Last Thursday, the Diversity Resource Center and UWT honored America’s troops in the sixth annual Memorial Day celebration hosted at the university.
“Veteran students, staff and faculty are an integral part of the university,” said Chancellor Debra Friedman, as she opened the event.
Friedman’s opening was followed by the presentation of the colors, which was conducted by the Intertribal Warrior Honor Society, a group of Native American veterans, all of whom have served in combat.
Gary Condra, the deputy director of Washington State Department of Veteran’s Affairs and the event’s first speaker, focused his talk, not on his own two decades of service, but on the many programs Veteran’s Affairs is working to provide for veterans in Washington state.
Through programs such as VetCore, a group of veterans who help fellow veterans navigate university life and finish school, or programs that provide reintegration for incarcerated and homeless veterans, Condra focuses on helping veterans return from multiple deployments and become successful in life.
“We do our best to connect them with the services that they’ve earned,” he said.
The event’s next speaker, C.J. Webb, was the 2013 Distinguished Veteran Alumni. After 22 years of service, Webb began attending UWT, and has graduated with a Bachelors of Arts in Interdisciplinary Arts and Sciences.

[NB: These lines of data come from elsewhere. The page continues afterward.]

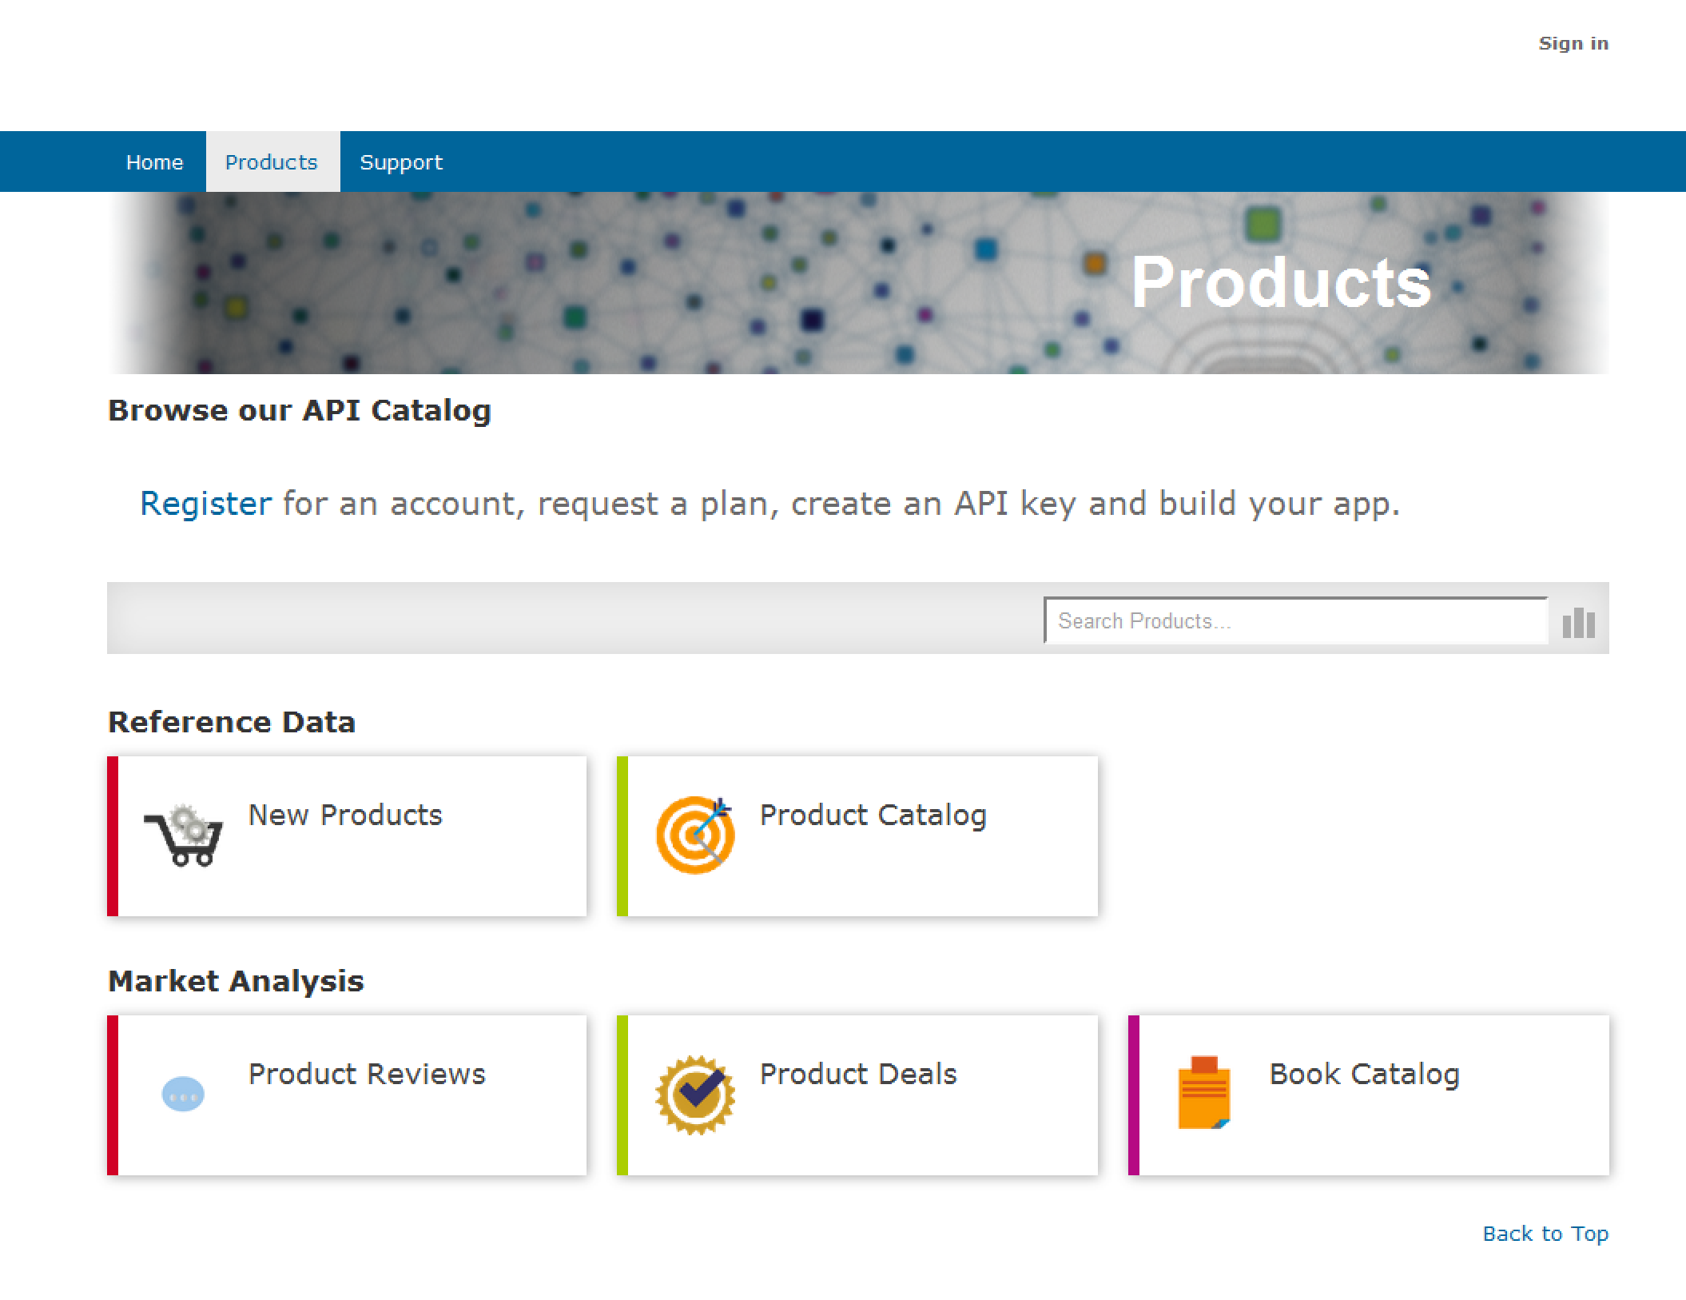Click the gold seal checkmark Product Deals icon

[694, 1095]
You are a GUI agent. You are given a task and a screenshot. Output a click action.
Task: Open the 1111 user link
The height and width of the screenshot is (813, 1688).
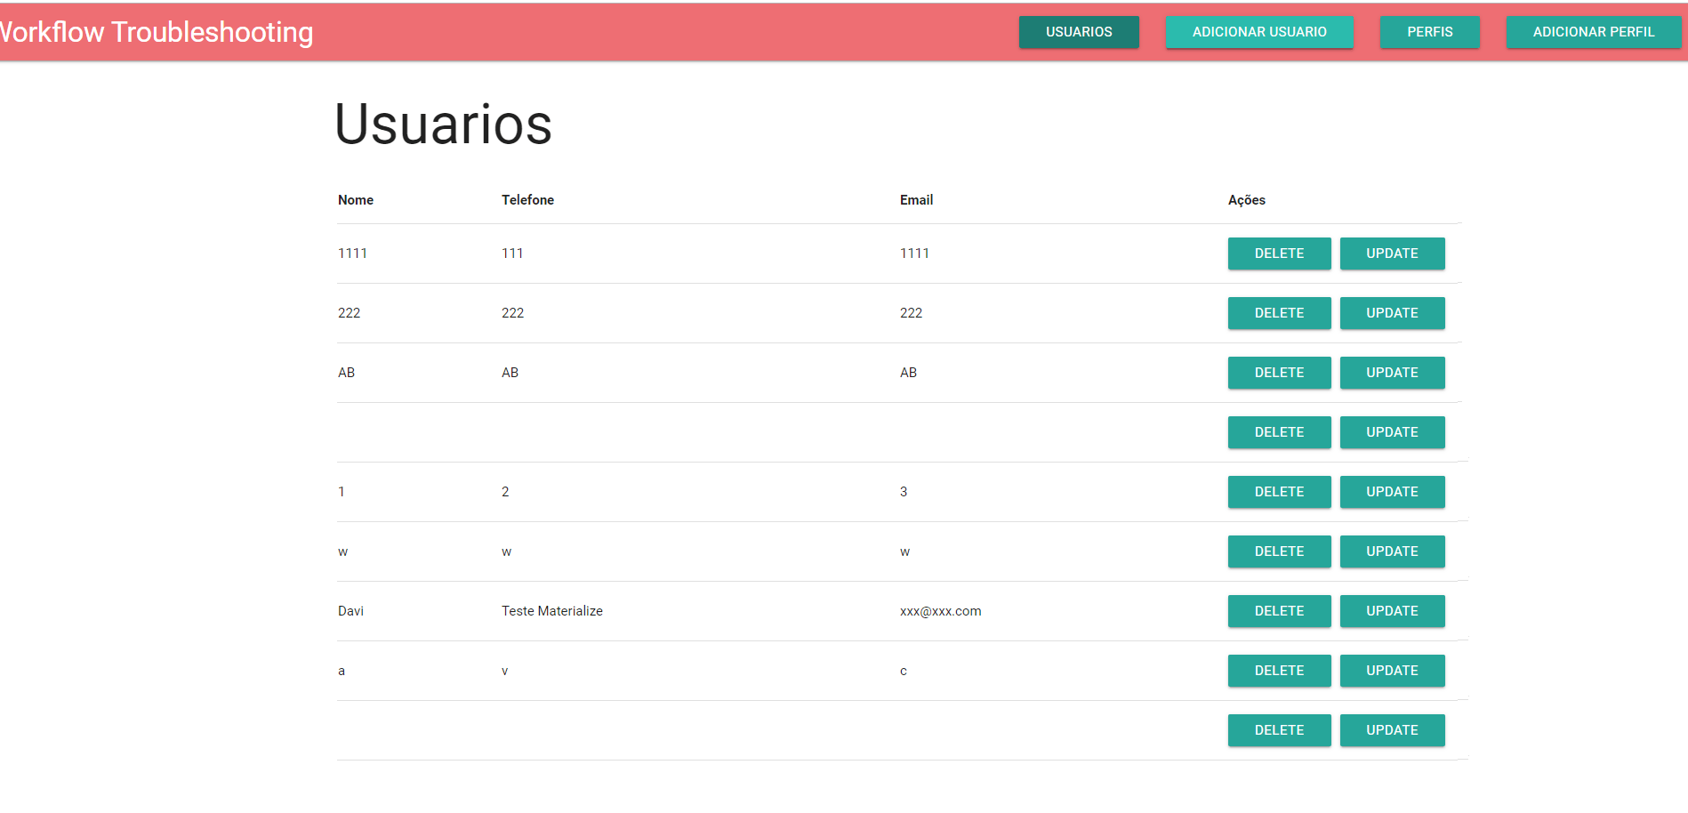pos(352,253)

“Military service is one of the highest callings you can aspire to,” said Webb.
She requested two favors from the audience as they celebrated the Memorial Day weekend. The first was to take a moment during the business of the weekend to remember those who had fallen. The second was to thank, not only the soldiers who have served in the Iraq war, but also those who served in controversial wars such as Vietnam.
To finish the festivities, Tacoma born country singer Jonathan Harris performed his original song “Thanks to You I’m Free.” Harris wrote this song as a thank you to those who have served, and through the “Thanks to You I’m Free” Project, he is working to get the song to every soldier in the military.